I first had the idea in 2004, and asked some senior people in the media what they thought. Almost unanimously, they said: don't do it, because you'll be competing with many other people, backed by large organizations. But a year later, nobody was making this film, and I decided to do it.

I made mistakes and I would have made many more were it not for two things. First, filmmaker Alex Gibney (ENRON: THE SMARTEST GUYS IN THE ROOM) agreed to consult. Alex was invaluable. And second, my crew taught me my job. They were incredibly patient in working with someone who frequently knew much less about filmmaking than they did.
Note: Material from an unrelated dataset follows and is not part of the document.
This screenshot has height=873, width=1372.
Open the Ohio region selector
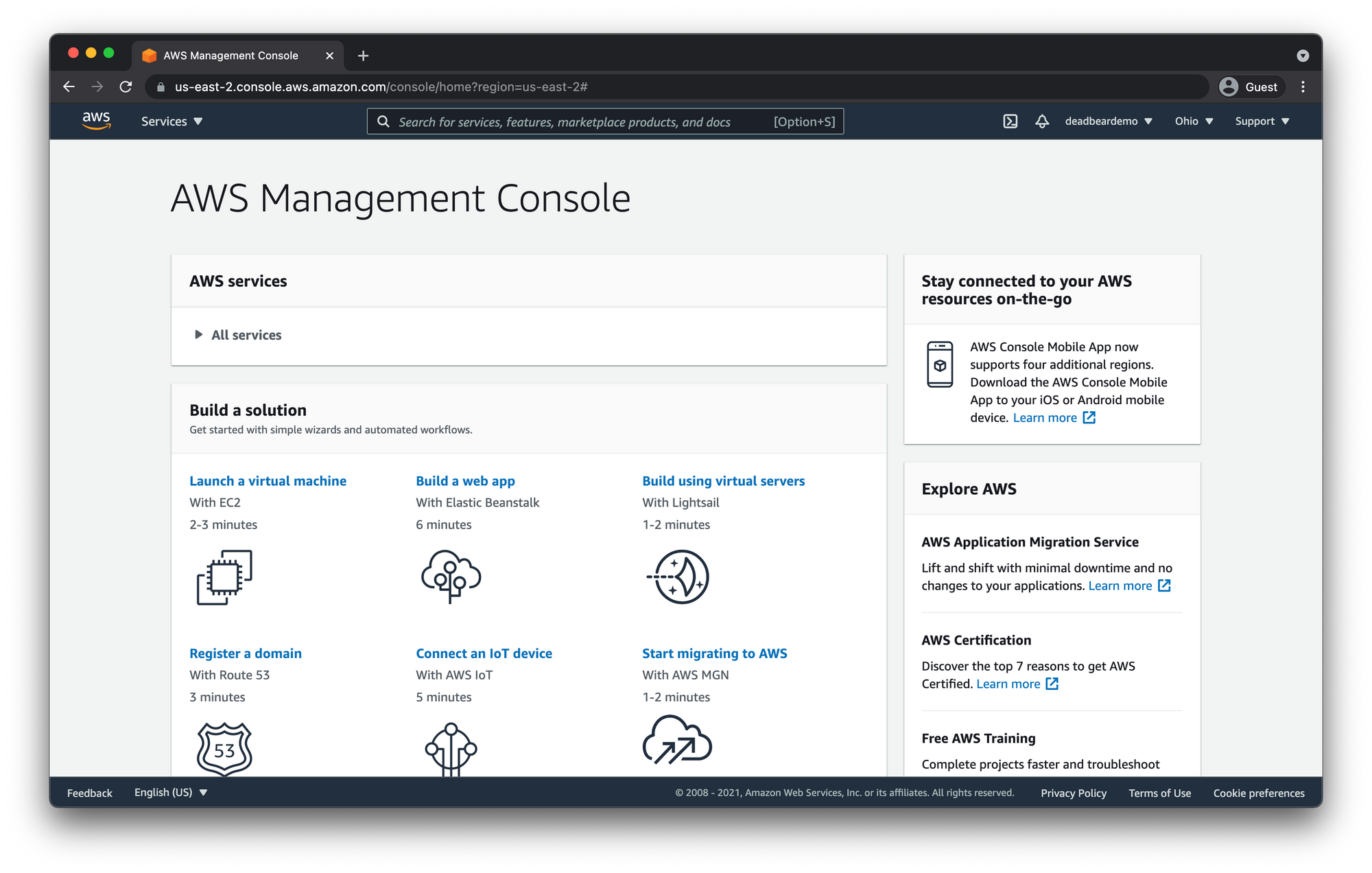1194,121
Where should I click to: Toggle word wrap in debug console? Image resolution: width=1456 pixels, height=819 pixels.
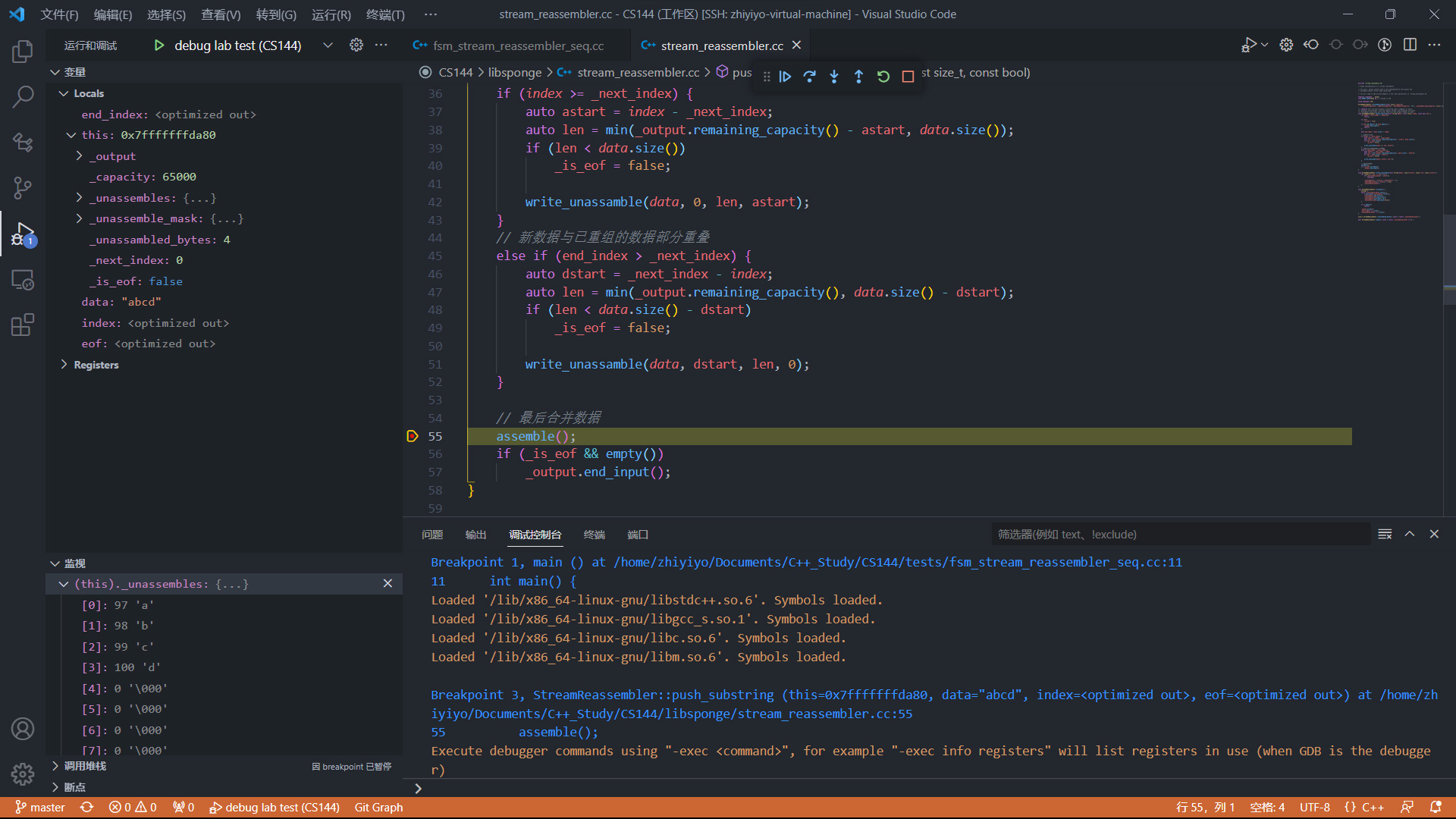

After fifty interviews in the U.S., I went to Iraq. The Defense Department refused to help; we were on our own. I talked to many people, gathering advice and contacts. We hired Nir Rosen, a journalist with three years' experience in Iraq, and trained him to use our high definition cameras. I also hired a Kurdish personal bodyguard. We flew to Istanbul, but the Baghdad airport was closed (which happens often). So Nir and I drove through Southern Turkey, then through Iraqi Kurdistan to Erbil, where Nir arranged a convoy of armored trucks which drove us overnight to Baghdad. The Washington Post generously let me stay with them, in a fortified compound outside the Green Zone. In Baghdad, I used a personal security detail of ten men in three armored cars. We also hired an Iraqi translator, whose father was recently kidnapped and killed by the Mahdi Army.

We started editing in June 2006, and worked insanely hard. It was a very pure, intense, emotional time. But we made it. And then, our sales agent John Sloss, the Sundance festival, and our distributor Magnolia Pictures made the invaluable difference that means that the film will get seen. As a first time filmmaking experience, one could not hope for more.